Otra definición del amor
Ya no sé en qué día ni en que publicación he leído una definición sobre el amor que concluía en que es algo que “no puede definirse”. Durante unos días reprimí el deseo de ofrecer otra definición por respeto hacia una idea y su sentimiento, pero me provocan los oídos, las mentes y los corazones ansiosamente necesitados de reflexión sobre un tema tan vital, como si clamaran por algo que les transmita ilusión en medio de esta guerra.
Por ser tan importante en nuestras vidas, en el desarrollo de una sociedad justa y armonizada, por ser tan excelso su cometido, por ser la esencia del ser humano, me resisto a aceptar que no pueda definirse. Lo que no tiene definición es de difícil aplicación, y lo que no se puede aplicar, ¿de qué sirve? El amor es de imprescindible aplicación o estamos abocados al más terrible de los futuros, al egoísmo descarnado, a la bestialidad y al caos.
Lo que comúnmente se llama amor es en la mayoría de los casos tan solo atracción sexual que puede o no incluir un sentimiento afectivo. No hablemos ya del amor al dinero, o del amor al poder, o a uno mismo. El amor es más que un sentimiento, es un sentido del deber, es un compromiso con el alma y una ley moral hacia el prójimo. Por amor hacia la verdad y la justicia nos investimos de valor y soportamos la desidia, el maltrato, la calumnia, la persecución y hasta la muerte. Por amor al prójimo damos la vida... amor es mucha palabra.
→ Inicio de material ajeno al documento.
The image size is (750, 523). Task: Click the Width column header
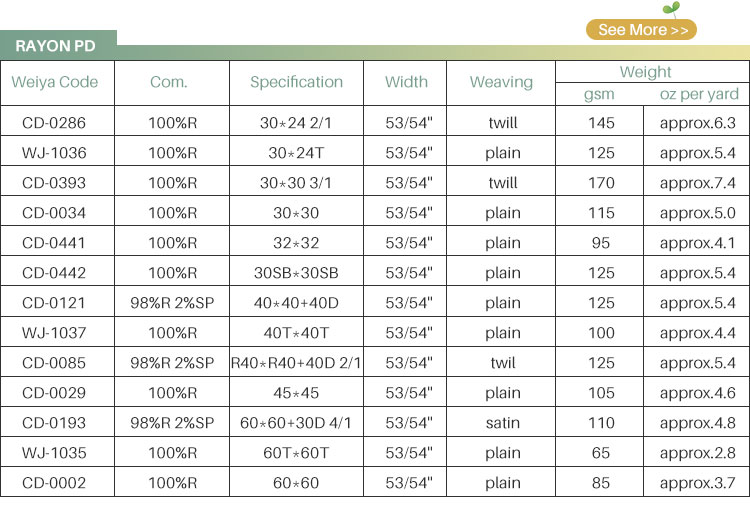point(406,82)
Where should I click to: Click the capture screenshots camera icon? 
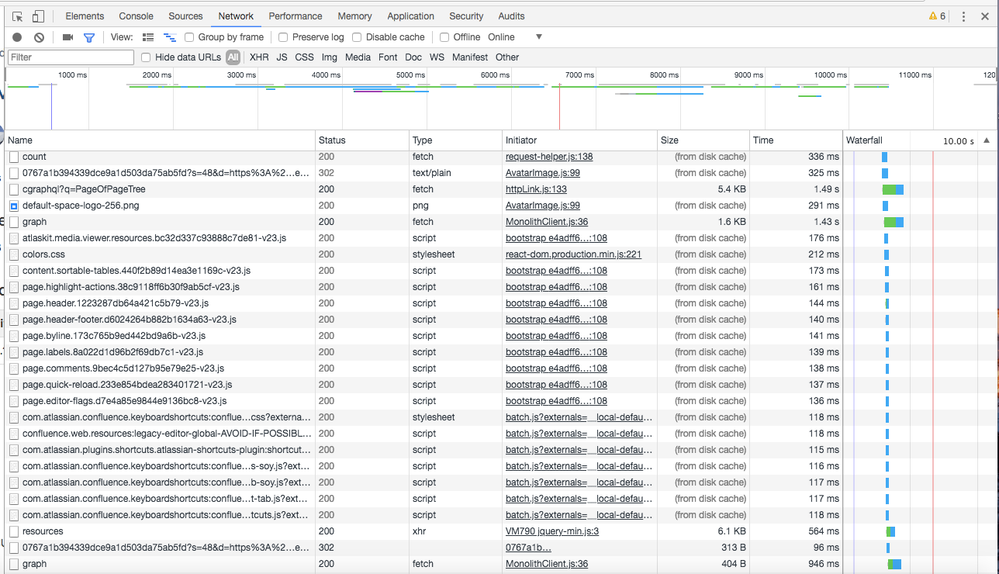tap(68, 37)
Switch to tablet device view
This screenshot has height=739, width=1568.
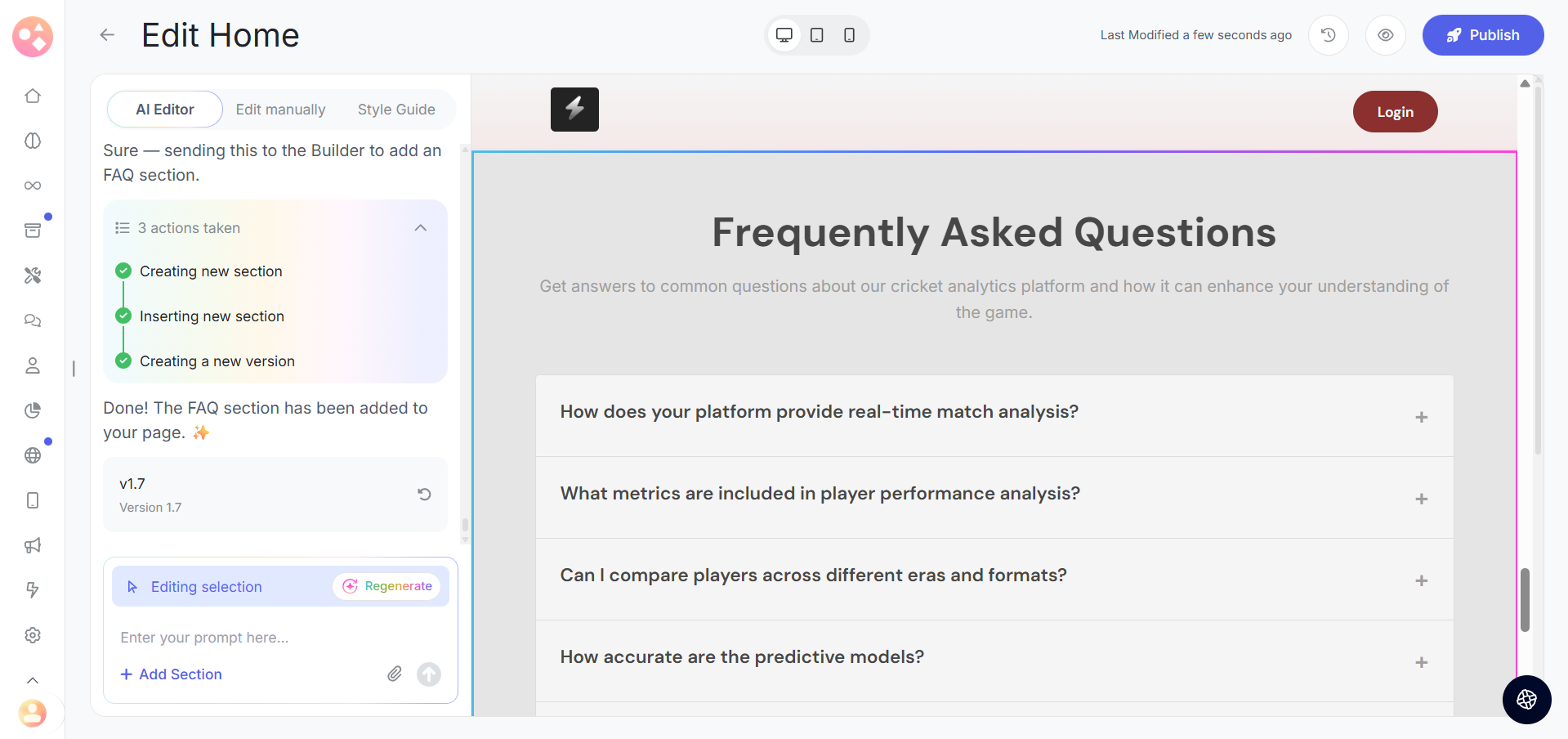click(x=817, y=35)
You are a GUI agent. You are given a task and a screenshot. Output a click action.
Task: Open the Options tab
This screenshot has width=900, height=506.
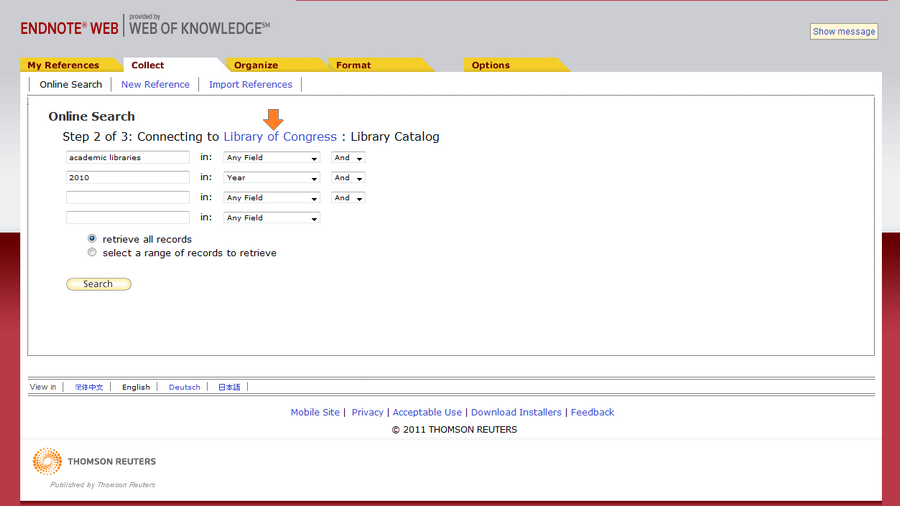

Propongo una definición que expresa el punto de vista de Dios, el Creador de todas las cosas, incluidos los conceptos. ¡Échenle un vistazo por favor! (la transcribo para favorecer su comodidad, por amor). “El amor es sufrido y bondadoso. El amor no es celoso, no se vanagloria, no se hincha, no se porta indecentemente, no busca sus propios intereses, no se siente provocado. No lleva cuenta del daño. No se regocija por la injusticia, sino que se regocija con la verdad. Todas las cosas las soporta, todas las cree, todas las espera, todas las aguanta. El amor nunca falla” (1 Corintios 13:4-8).